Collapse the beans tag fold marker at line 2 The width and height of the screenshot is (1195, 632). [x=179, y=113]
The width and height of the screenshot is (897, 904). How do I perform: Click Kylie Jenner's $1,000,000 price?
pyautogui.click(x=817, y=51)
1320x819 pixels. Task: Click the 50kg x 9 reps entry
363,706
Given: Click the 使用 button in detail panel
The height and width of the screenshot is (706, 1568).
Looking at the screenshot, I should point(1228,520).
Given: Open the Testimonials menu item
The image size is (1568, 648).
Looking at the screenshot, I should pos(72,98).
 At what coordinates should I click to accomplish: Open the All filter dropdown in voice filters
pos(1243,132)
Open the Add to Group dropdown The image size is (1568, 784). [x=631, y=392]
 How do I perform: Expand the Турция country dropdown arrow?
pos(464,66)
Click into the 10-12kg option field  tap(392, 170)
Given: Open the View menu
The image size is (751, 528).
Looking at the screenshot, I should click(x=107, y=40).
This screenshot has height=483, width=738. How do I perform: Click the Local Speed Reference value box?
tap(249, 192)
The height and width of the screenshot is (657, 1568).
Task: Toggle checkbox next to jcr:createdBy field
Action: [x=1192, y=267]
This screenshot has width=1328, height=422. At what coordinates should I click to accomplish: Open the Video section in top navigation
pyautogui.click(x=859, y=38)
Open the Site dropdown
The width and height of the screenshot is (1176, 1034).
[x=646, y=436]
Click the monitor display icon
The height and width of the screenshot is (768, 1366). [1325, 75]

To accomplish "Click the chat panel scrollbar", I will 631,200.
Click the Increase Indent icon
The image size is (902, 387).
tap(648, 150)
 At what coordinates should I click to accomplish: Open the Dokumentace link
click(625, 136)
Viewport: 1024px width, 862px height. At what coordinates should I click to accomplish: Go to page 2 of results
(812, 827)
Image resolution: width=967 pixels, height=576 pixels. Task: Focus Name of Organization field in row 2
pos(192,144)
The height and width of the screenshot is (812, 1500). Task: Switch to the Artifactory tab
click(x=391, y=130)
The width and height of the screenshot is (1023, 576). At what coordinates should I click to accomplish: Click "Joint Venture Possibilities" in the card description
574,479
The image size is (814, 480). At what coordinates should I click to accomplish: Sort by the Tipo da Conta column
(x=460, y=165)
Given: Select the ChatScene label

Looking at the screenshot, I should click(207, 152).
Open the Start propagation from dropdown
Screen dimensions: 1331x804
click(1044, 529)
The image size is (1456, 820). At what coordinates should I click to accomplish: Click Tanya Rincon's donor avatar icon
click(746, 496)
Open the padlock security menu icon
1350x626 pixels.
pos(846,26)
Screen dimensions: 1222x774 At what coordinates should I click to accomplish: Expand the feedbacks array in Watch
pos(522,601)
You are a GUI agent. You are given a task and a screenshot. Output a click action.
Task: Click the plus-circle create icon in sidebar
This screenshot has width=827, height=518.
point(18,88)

### TASK GOAL
Return every record exactly as it was given.

### RESPONSE TO THE EXERCISE
Collapse the beans tag fold marker at line 2 The width and height of the screenshot is (1195, 632). [x=179, y=113]
The width and height of the screenshot is (897, 904). How do I perform: Click Kylie Jenner's $1,000,000 price?
pyautogui.click(x=817, y=51)
1320x819 pixels. Task: Click the 50kg x 9 reps entry
363,706
Given: Click the 使用 button in detail panel
The height and width of the screenshot is (706, 1568).
Looking at the screenshot, I should point(1228,520).
Given: Open the Testimonials menu item
The image size is (1568, 648).
Looking at the screenshot, I should pos(72,98).
 At what coordinates should I click to accomplish: Open the All filter dropdown in voice filters
pos(1243,132)
Open the Add to Group dropdown The image size is (1568, 784). [x=631, y=392]
 How do I perform: Expand the Турция country dropdown arrow?
pos(464,66)
Click into the 10-12kg option field  tap(392, 170)
Given: Open the View menu
The image size is (751, 528).
Looking at the screenshot, I should click(x=107, y=40).
This screenshot has height=483, width=738. How do I perform: Click the Local Speed Reference value box?
tap(249, 192)
The height and width of the screenshot is (657, 1568).
Task: Toggle checkbox next to jcr:createdBy field
Action: [x=1192, y=267]
This screenshot has width=1328, height=422. At what coordinates should I click to accomplish: Open the Video section in top navigation
pyautogui.click(x=859, y=38)
Open the Site dropdown
The width and height of the screenshot is (1176, 1034).
[x=646, y=436]
Click the monitor display icon
The height and width of the screenshot is (768, 1366). [1325, 75]

To accomplish "Click the chat panel scrollbar", I will 631,200.
Click the Increase Indent icon
The image size is (902, 387).
tap(648, 150)
 At what coordinates should I click to accomplish: Open the Dokumentace link
click(625, 136)
Viewport: 1024px width, 862px height. At what coordinates should I click to accomplish: Go to page 2 of results
(812, 827)
Image resolution: width=967 pixels, height=576 pixels. Task: Focus Name of Organization field in row 2
pos(192,144)
The height and width of the screenshot is (812, 1500). Task: Switch to the Artifactory tab
click(x=391, y=130)
The width and height of the screenshot is (1023, 576). At what coordinates should I click to accomplish: Click "Joint Venture Possibilities" in the card description
574,479
The image size is (814, 480). At what coordinates should I click to accomplish: Sort by the Tipo da Conta column
(x=460, y=165)
Given: Select the ChatScene label

Looking at the screenshot, I should click(207, 152).
Open the Start propagation from dropdown
Screen dimensions: 1331x804
click(1044, 529)
The image size is (1456, 820). At what coordinates should I click to accomplish: Click Tanya Rincon's donor avatar icon
click(746, 496)
Open the padlock security menu icon
1350x626 pixels.
pos(846,26)
Screen dimensions: 1222x774 At what coordinates should I click to accomplish: Expand the feedbacks array in Watch
pos(522,601)
You are a GUI agent. You are given a task and a screenshot. Output a click action.
Task: Click the plus-circle create icon in sidebar
This screenshot has width=827, height=518.
point(18,88)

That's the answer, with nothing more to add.